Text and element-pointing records
========================
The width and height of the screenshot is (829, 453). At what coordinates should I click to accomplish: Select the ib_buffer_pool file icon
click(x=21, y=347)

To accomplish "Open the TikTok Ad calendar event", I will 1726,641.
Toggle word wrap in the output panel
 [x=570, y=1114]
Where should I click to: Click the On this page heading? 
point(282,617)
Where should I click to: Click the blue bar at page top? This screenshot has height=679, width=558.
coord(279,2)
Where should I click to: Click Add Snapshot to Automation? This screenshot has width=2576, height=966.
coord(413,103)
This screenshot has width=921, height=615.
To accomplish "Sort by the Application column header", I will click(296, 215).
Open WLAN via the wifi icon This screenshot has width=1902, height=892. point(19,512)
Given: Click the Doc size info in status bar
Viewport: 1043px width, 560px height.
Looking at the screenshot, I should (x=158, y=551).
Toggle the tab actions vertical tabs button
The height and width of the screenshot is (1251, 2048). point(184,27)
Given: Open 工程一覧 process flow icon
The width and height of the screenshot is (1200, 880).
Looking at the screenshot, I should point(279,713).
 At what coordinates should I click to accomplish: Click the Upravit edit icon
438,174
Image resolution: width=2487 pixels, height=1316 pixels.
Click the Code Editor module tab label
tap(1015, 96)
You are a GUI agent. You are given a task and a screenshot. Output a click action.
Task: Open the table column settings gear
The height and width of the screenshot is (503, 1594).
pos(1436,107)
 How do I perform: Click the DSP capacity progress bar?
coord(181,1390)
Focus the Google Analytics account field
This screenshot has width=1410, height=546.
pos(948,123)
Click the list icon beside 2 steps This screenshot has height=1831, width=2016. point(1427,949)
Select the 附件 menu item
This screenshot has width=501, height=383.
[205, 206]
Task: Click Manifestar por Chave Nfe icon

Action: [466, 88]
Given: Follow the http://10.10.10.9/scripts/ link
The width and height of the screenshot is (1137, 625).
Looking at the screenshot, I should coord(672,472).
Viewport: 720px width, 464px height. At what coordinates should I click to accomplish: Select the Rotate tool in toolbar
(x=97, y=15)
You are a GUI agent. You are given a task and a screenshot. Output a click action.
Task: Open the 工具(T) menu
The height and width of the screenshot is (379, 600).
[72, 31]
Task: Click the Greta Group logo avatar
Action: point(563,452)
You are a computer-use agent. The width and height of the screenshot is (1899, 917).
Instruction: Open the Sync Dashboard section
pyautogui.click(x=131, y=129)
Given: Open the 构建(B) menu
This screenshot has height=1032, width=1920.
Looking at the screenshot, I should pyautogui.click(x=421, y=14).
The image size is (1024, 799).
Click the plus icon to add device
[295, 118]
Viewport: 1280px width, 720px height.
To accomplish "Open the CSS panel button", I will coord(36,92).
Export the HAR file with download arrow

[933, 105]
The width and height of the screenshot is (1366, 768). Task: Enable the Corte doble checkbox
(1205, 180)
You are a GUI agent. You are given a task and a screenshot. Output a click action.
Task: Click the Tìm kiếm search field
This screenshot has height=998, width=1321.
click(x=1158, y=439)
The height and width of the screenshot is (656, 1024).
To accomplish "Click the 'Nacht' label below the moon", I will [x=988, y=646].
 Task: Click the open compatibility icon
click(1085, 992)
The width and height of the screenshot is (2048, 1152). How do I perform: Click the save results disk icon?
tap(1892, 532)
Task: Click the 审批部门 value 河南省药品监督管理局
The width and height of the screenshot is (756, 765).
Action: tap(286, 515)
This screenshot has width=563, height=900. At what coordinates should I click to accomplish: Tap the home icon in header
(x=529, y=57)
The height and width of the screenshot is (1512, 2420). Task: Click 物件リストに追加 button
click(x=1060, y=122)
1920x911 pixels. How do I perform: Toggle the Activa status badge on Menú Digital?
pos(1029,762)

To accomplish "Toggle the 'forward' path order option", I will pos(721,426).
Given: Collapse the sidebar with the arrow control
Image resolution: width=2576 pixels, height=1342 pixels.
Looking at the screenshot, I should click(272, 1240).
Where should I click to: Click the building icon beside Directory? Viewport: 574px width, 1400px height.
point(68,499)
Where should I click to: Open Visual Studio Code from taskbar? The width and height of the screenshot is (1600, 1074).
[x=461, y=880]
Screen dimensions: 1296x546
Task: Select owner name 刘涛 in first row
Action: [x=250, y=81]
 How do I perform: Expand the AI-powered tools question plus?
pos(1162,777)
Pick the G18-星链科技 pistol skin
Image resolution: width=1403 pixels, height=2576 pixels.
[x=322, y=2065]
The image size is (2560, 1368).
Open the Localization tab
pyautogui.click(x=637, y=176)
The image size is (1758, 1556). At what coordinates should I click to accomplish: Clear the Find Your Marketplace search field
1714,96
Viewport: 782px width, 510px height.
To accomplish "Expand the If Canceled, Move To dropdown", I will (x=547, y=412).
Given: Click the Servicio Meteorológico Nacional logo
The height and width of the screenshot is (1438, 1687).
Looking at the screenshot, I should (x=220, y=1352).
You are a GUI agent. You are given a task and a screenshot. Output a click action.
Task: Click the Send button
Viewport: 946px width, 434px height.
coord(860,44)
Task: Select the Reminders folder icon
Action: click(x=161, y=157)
========================
Update the material by replacing "Viewport" with "Display area" everywhere it occurs. Keep every other part unchanged.

The width and height of the screenshot is (829, 453). At what coordinates should I click to accomplish: Select the ib_buffer_pool file icon
click(x=21, y=347)

To accomplish "Open the TikTok Ad calendar event", I will 1726,641.
Toggle word wrap in the output panel
 [x=570, y=1114]
Where should I click to: Click the On this page heading? 
point(282,617)
Where should I click to: Click the blue bar at page top? This screenshot has height=679, width=558.
coord(279,2)
Where should I click to: Click Add Snapshot to Automation? This screenshot has width=2576, height=966.
coord(413,103)
This screenshot has width=921, height=615.
To accomplish "Sort by the Application column header", I will click(296, 215).
Open WLAN via the wifi icon This screenshot has width=1902, height=892. point(19,512)
Given: Click the Doc size info in status bar
Display area: 1043px width, 560px height.
Looking at the screenshot, I should (x=158, y=551).
Toggle the tab actions vertical tabs button
The height and width of the screenshot is (1251, 2048). point(184,27)
Given: Open 工程一覧 process flow icon
The width and height of the screenshot is (1200, 880).
Looking at the screenshot, I should point(279,713).
 At what coordinates should I click to accomplish: Click the Upravit edit icon
438,174
Image resolution: width=2487 pixels, height=1316 pixels.
Click the Code Editor module tab label
tap(1015, 96)
You are a GUI agent. You are given a task and a screenshot. Output a click action.
Task: Open the table column settings gear
The height and width of the screenshot is (503, 1594).
pos(1436,107)
 How do I perform: Click the DSP capacity progress bar?
coord(181,1390)
Focus the Google Analytics account field
This screenshot has width=1410, height=546.
pos(948,123)
Click the list icon beside 2 steps This screenshot has height=1831, width=2016. point(1427,949)
Select the 附件 menu item
This screenshot has width=501, height=383.
[205, 206]
Task: Click Manifestar por Chave Nfe icon

Action: [466, 88]
Given: Follow the http://10.10.10.9/scripts/ link
The width and height of the screenshot is (1137, 625).
Looking at the screenshot, I should coord(672,472).
Display area: 720px width, 464px height. At what coordinates should I click to accomplish: Select the Rotate tool in toolbar
(x=97, y=15)
You are a GUI agent. You are given a task and a screenshot. Output a click action.
Task: Open the 工具(T) menu
The height and width of the screenshot is (379, 600).
[72, 31]
Task: Click the Greta Group logo avatar
Action: point(563,452)
You are a computer-use agent. The width and height of the screenshot is (1899, 917).
Instruction: Open the Sync Dashboard section
pyautogui.click(x=131, y=129)
Given: Open the 构建(B) menu
This screenshot has height=1032, width=1920.
Looking at the screenshot, I should pyautogui.click(x=421, y=14).
The image size is (1024, 799).
Click the plus icon to add device
[295, 118]
Display area: 1280px width, 720px height.
To accomplish "Open the CSS panel button", I will coord(36,92).
Export the HAR file with download arrow

[933, 105]
The width and height of the screenshot is (1366, 768). Task: Enable the Corte doble checkbox
(1205, 180)
You are a GUI agent. You are given a task and a screenshot. Output a click action.
Task: Click the Tìm kiếm search field
This screenshot has height=998, width=1321.
click(x=1158, y=439)
The height and width of the screenshot is (656, 1024).
To accomplish "Click the 'Nacht' label below the moon", I will [x=988, y=646].
 Task: Click the open compatibility icon
click(1085, 992)
The width and height of the screenshot is (2048, 1152). How do I perform: Click the save results disk icon?
tap(1892, 532)
Task: Click the 审批部门 value 河南省药品监督管理局
The width and height of the screenshot is (756, 765).
Action: tap(286, 515)
This screenshot has width=563, height=900. At what coordinates should I click to accomplish: Tap the home icon in header
(x=529, y=57)
The height and width of the screenshot is (1512, 2420). Task: Click 物件リストに追加 button
click(x=1060, y=122)
1920x911 pixels. How do I perform: Toggle the Activa status badge on Menú Digital?
pos(1029,762)

To accomplish "Toggle the 'forward' path order option", I will pos(721,426).
Given: Collapse the sidebar with the arrow control
Image resolution: width=2576 pixels, height=1342 pixels.
Looking at the screenshot, I should click(272, 1240).
Where should I click to: Click the building icon beside Directory? Display area: 574px width, 1400px height.
point(68,499)
Where should I click to: Open Visual Studio Code from taskbar? The width and height of the screenshot is (1600, 1074).
[x=461, y=880]
Screen dimensions: 1296x546
Task: Select owner name 刘涛 in first row
Action: [x=250, y=81]
 How do I perform: Expand the AI-powered tools question plus?
pos(1162,777)
Pick the G18-星链科技 pistol skin
Image resolution: width=1403 pixels, height=2576 pixels.
[x=322, y=2065]
The image size is (2560, 1368).
Open the Localization tab
pyautogui.click(x=637, y=176)
The image size is (1758, 1556). At what coordinates should I click to accomplish: Clear the Find Your Marketplace search field
1714,96
Display area: 782px width, 510px height.
To accomplish "Expand the If Canceled, Move To dropdown", I will (x=547, y=412).
Given: Click the Servicio Meteorológico Nacional logo
The height and width of the screenshot is (1438, 1687).
Looking at the screenshot, I should (x=220, y=1352).
You are a GUI agent. You are given a task and a screenshot. Output a click action.
Task: Click the Send button
Display area: 946px width, 434px height.
coord(860,44)
Task: Select the Reminders folder icon
Action: click(x=161, y=157)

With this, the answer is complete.